DATA PROVIDED -
[Start of Attachment]

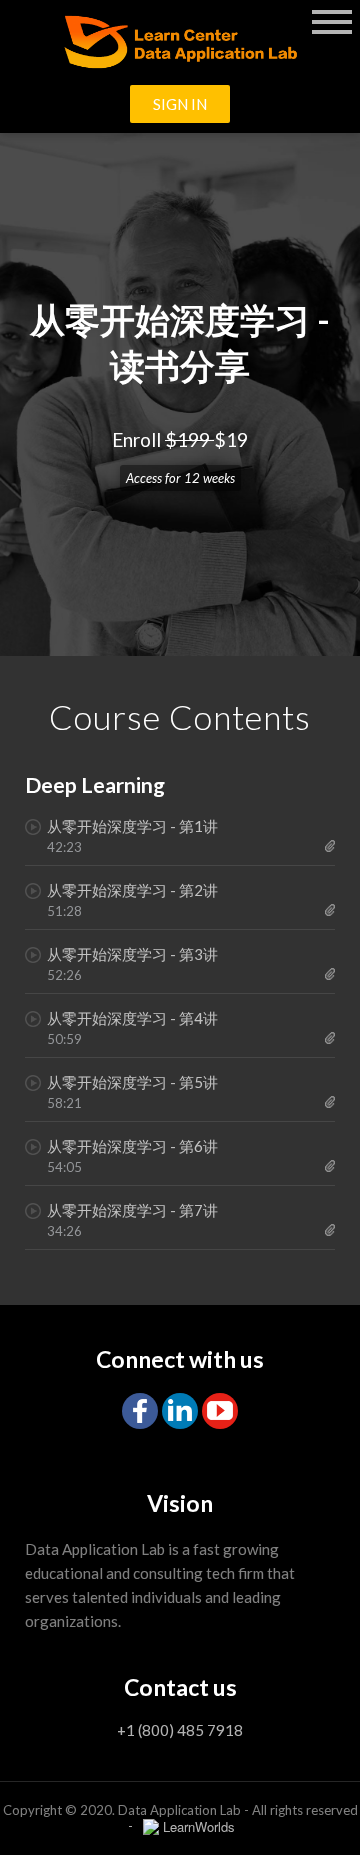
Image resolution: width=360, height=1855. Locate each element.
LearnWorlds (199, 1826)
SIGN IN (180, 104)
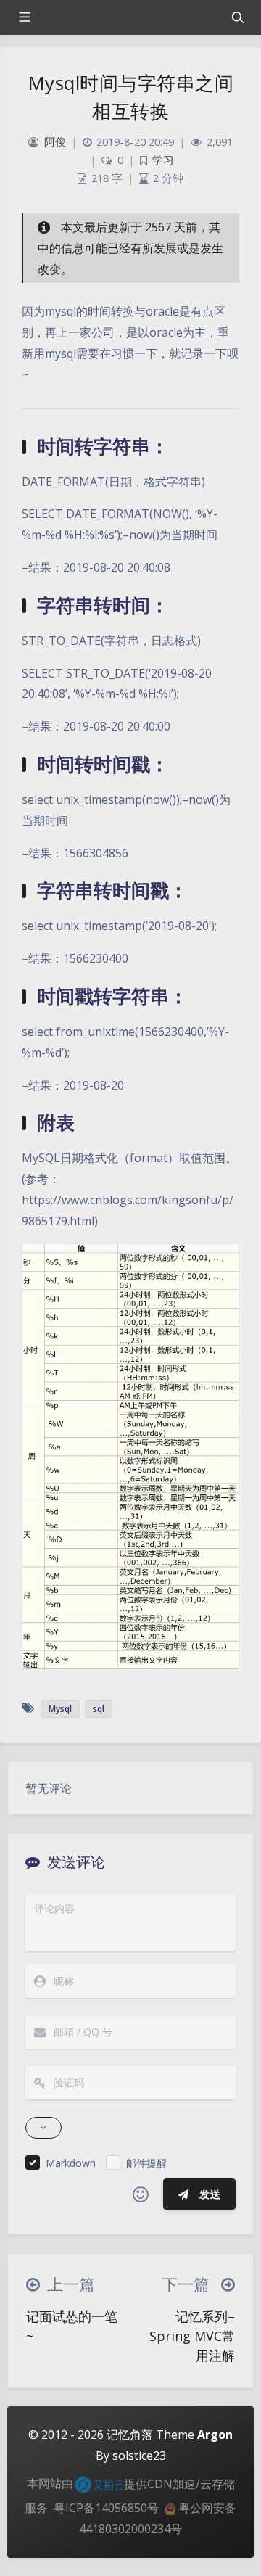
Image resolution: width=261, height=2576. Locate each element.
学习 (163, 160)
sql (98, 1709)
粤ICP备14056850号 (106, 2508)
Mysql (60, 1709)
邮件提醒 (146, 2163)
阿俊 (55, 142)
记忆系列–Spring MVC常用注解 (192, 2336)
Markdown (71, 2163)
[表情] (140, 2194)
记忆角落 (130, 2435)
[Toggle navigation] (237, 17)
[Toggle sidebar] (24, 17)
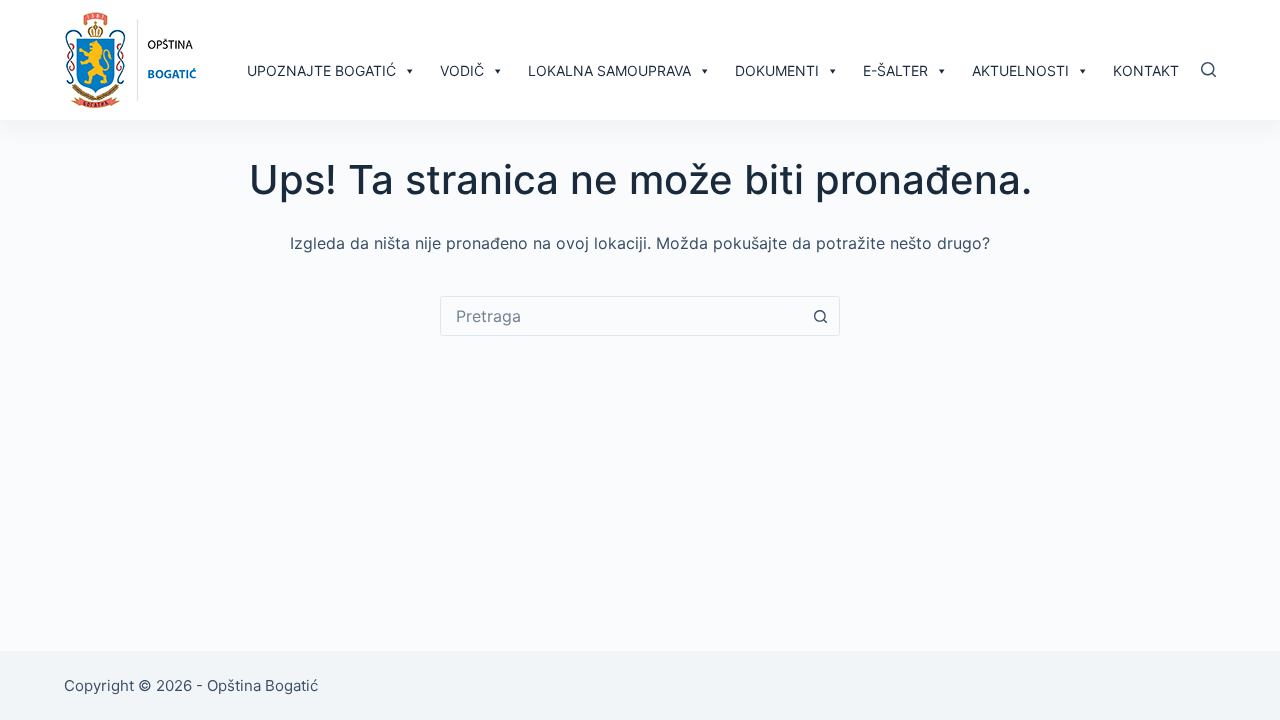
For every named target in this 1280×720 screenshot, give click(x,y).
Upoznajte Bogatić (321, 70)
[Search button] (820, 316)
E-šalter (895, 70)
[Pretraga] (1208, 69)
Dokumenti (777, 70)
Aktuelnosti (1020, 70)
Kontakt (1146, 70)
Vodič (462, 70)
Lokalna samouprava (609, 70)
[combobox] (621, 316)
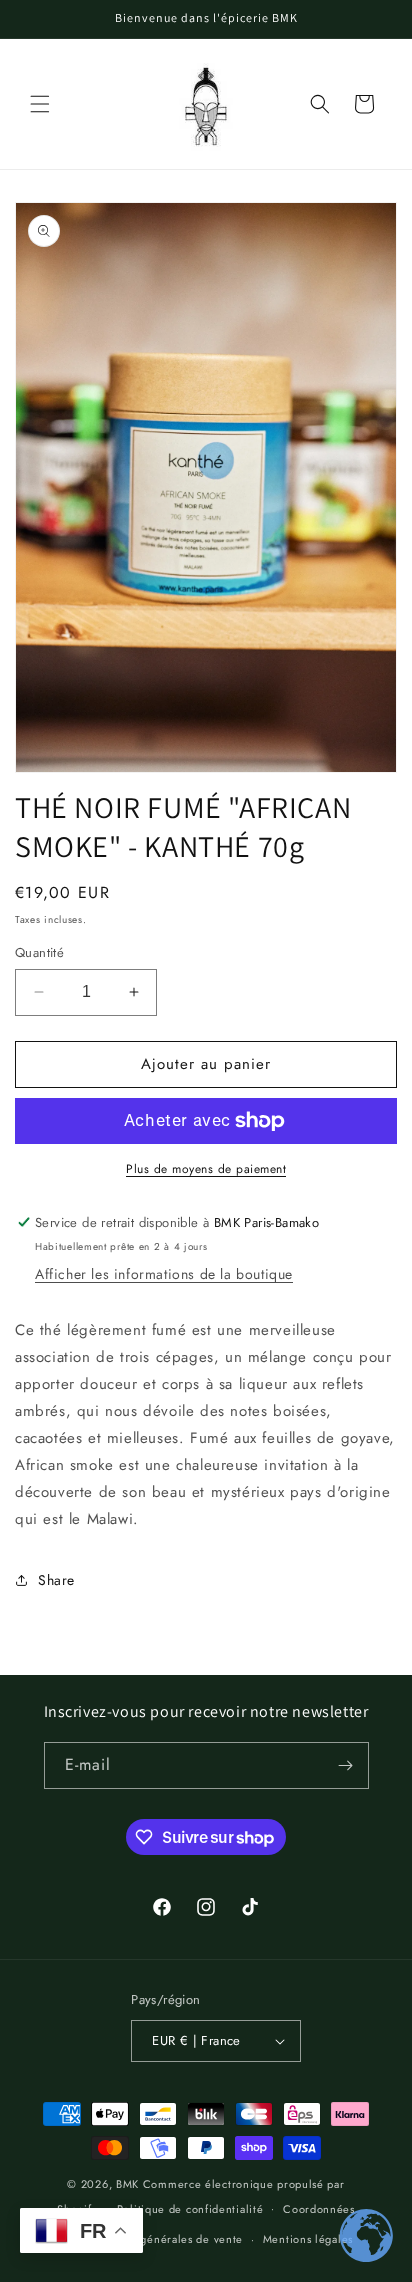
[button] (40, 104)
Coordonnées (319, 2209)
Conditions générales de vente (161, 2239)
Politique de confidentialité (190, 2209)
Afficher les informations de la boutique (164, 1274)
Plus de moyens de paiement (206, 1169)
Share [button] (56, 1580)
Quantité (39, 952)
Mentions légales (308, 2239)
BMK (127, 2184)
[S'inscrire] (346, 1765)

[End of Attachment]
[Start of Attachment]

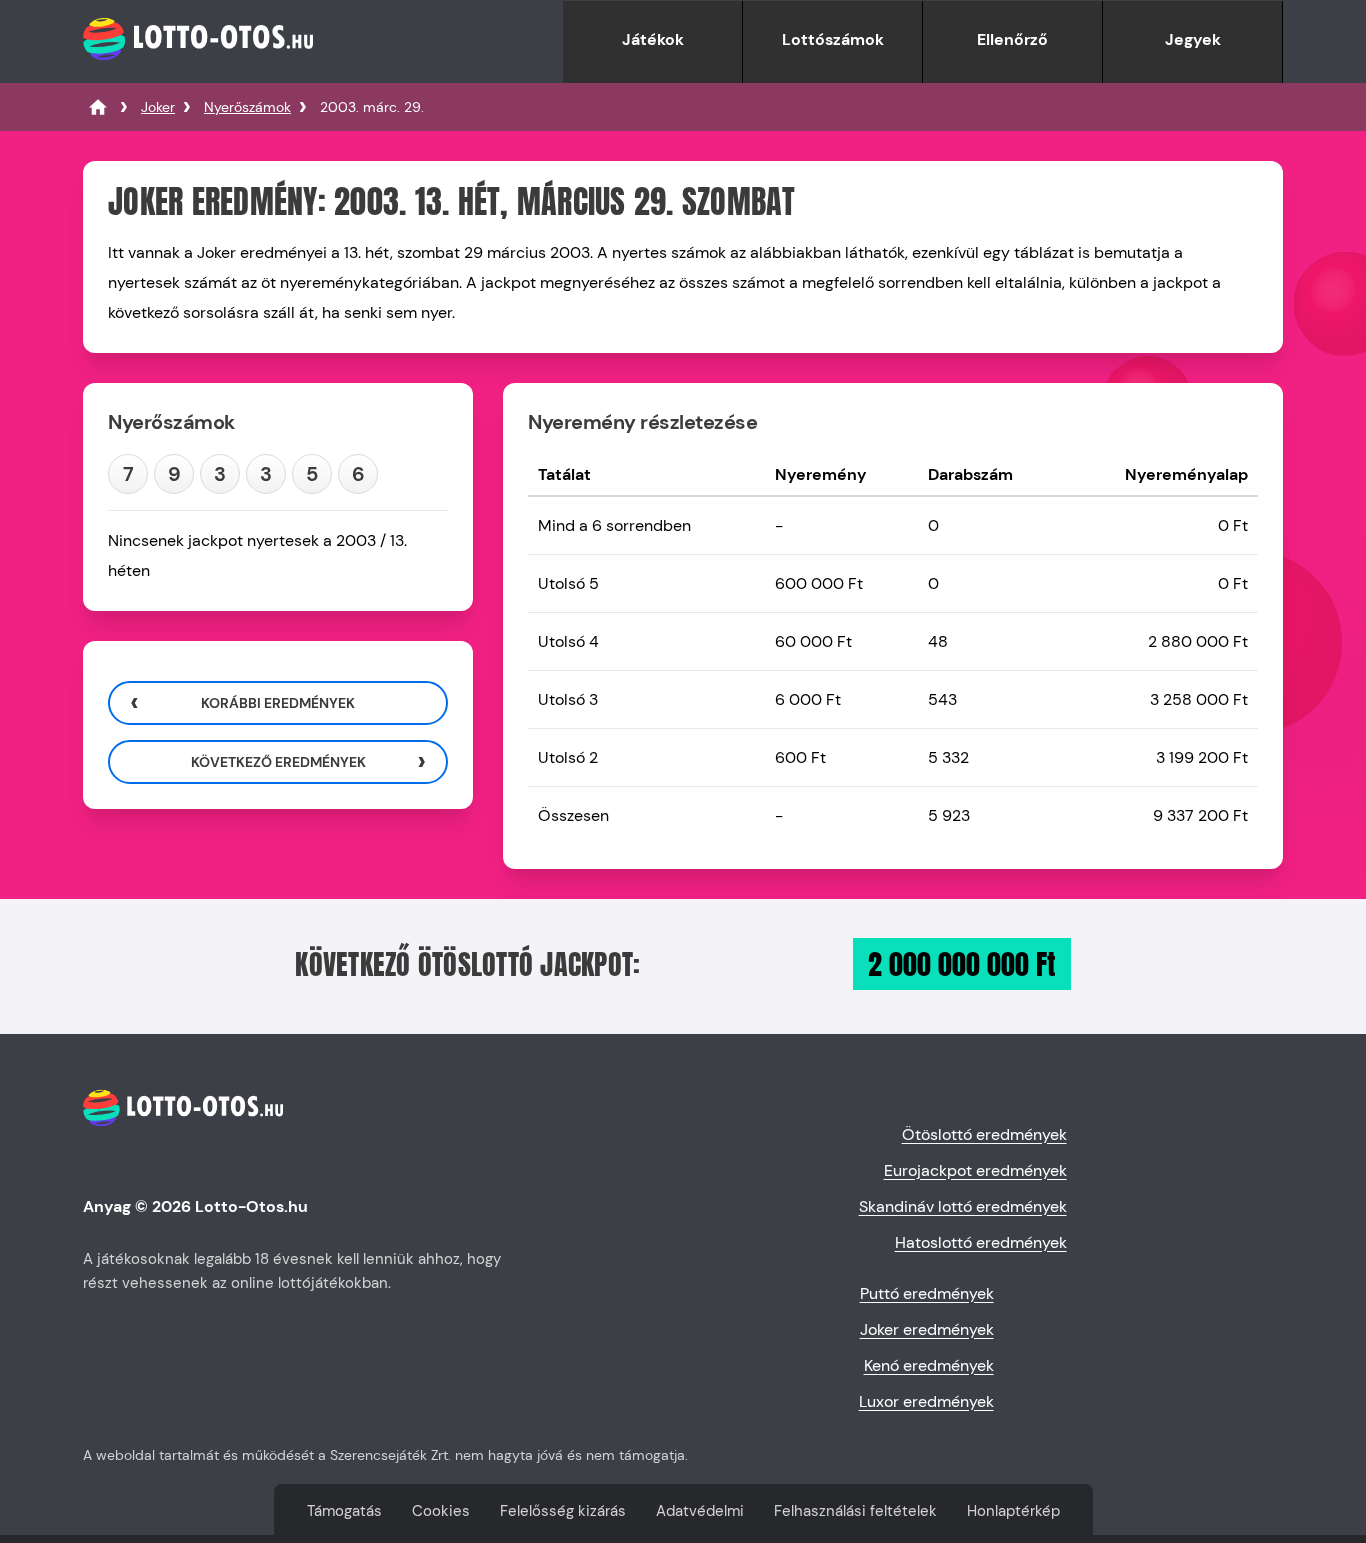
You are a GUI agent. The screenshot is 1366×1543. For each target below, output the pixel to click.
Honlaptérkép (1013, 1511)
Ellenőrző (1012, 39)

[End of Attachment]
[Start of Attachment]

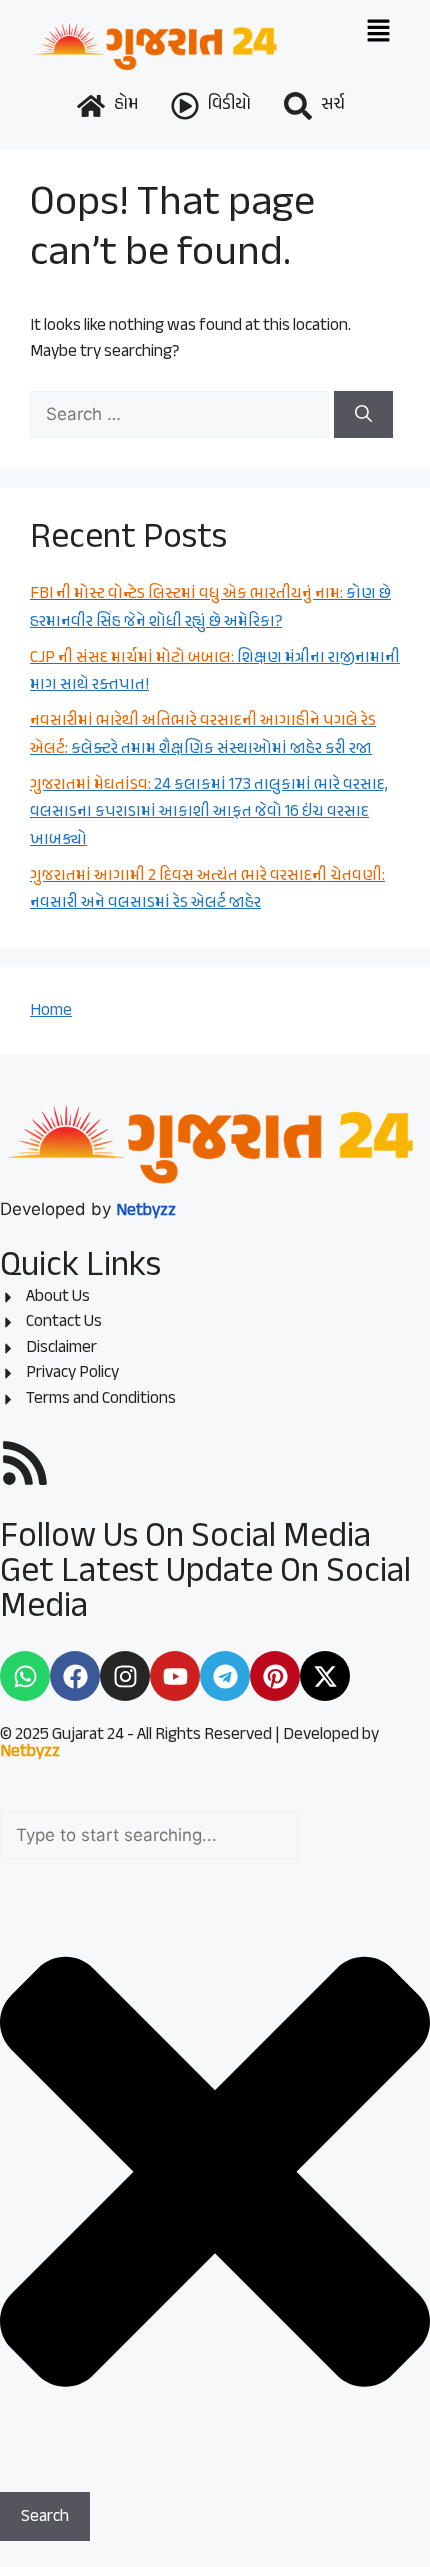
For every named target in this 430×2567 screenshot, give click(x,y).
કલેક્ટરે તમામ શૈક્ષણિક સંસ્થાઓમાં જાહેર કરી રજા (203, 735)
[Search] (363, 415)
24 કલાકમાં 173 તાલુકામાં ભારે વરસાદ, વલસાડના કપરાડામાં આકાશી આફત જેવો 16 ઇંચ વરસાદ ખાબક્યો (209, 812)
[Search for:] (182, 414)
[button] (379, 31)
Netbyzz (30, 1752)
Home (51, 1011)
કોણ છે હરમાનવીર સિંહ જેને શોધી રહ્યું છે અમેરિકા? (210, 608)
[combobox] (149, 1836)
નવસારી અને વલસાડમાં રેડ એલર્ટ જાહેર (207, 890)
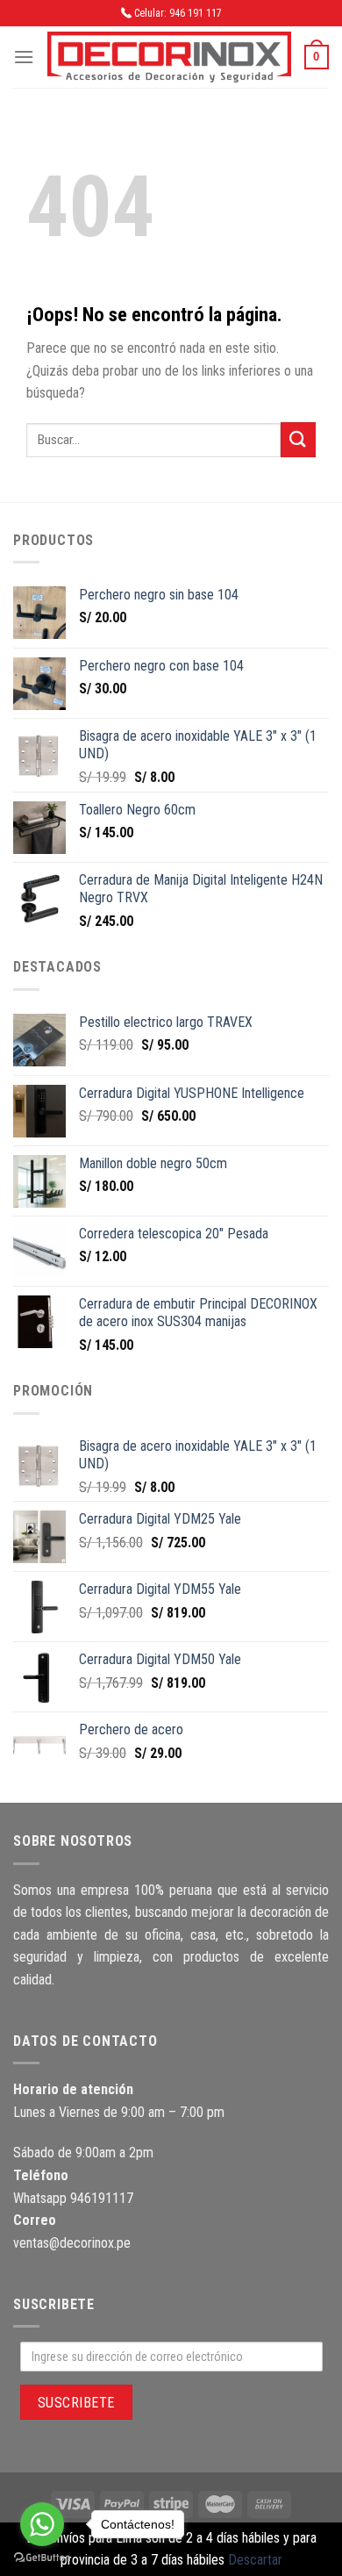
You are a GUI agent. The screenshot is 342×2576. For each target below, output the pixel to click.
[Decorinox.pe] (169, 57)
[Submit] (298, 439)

[End of Attachment]

ASSIGNMENT - Give again the stretch of the entries above that begins at the line with "Image resolution: width=360, height=1855." and ends at the line with "Vodič (462, 70)", word for word, with no pictures.

ANSWER TO THIS TASK -
Image resolution: width=360, height=1855. Locate each element.
LearnWorlds (199, 1826)
SIGN IN (180, 104)
Image resolution: width=261, height=2576. Locate each element.
学习 (163, 160)
sql (98, 1709)
粤ICP备14056850号 (106, 2508)
Mysql (60, 1709)
邮件提醒 (146, 2163)
阿俊 (55, 142)
记忆系列–Spring MVC常用注解 (192, 2336)
Markdown (71, 2163)
[表情] (140, 2194)
记忆角落 (130, 2435)
[Toggle navigation] (237, 17)
[Toggle sidebar] (24, 17)
For every named target in this 1280×720 screenshot, give click(x,y).
Upoznajte Bogatić (321, 70)
[Search button] (820, 316)
E-šalter (895, 70)
[Pretraga] (1208, 69)
Dokumenti (777, 70)
Aktuelnosti (1020, 70)
Kontakt (1146, 70)
Vodič (462, 70)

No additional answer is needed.